According to the New York Post, the WNBA will lost $40 million this season. This is the 26th-straight year where it will fail to turn a profit. Never before has the professional women’s basketball league made a single dollar since it first came to exist in the spring of 1996.
The NBA owns approximately 60% of its female counterpart. That number is actually closer to 75% when the owners’ personal stakes are factored into the equation.
NBA team owners want to see a return on their investment into the WNBA. They are frustrated.
The WNBA owes the NBA so much we won’t see any windfall for years.
— NBA team executive, via The New York Post
To be fair, the WNBA was projected to lose $50 million in 2024. It did $10 million better than expected — in a year that saw unprecedented viewership, attendance and popularity — and… still lost money.
The WNBA can’t turn a profit.
Things are going so well for the WNBA that it will add multiple expansion teams over the next few years. That does not guarantee the league is going to be a profitable venture in the near future. A new media rights deal worth approximately $200,000,000 per year goes into effect in 2026. That is going to help.
However, NBA owners want to know how they are going to get their money back and New York Knicks owner James Dolan is supposedly asking commissioner Adam Silver for answers he does not have.
There’s a bunch of owners who see Dolan as their hero for pressing Silver on these questions but Silver is not giving us any answers.

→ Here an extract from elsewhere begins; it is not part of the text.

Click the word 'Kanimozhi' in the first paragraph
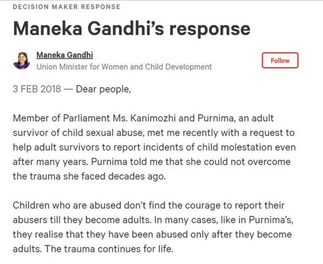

— NBA team executive, via The New York Post
NBA spokesman Mike Bass told the New York Post that financial reports on WNBA revenue and expenses are shared with the Board of Governors for both leagues. Owners don’t care.
That is somewhat BS and they are consolidating it with WNBA financials. By consolidating numbers, you don’t have to break out any of them.
— NBA team executive, via The New York Post
The clock is ticking but there is no clear path to financial success in sight. The WNBA lost tens of millions of dollars once again.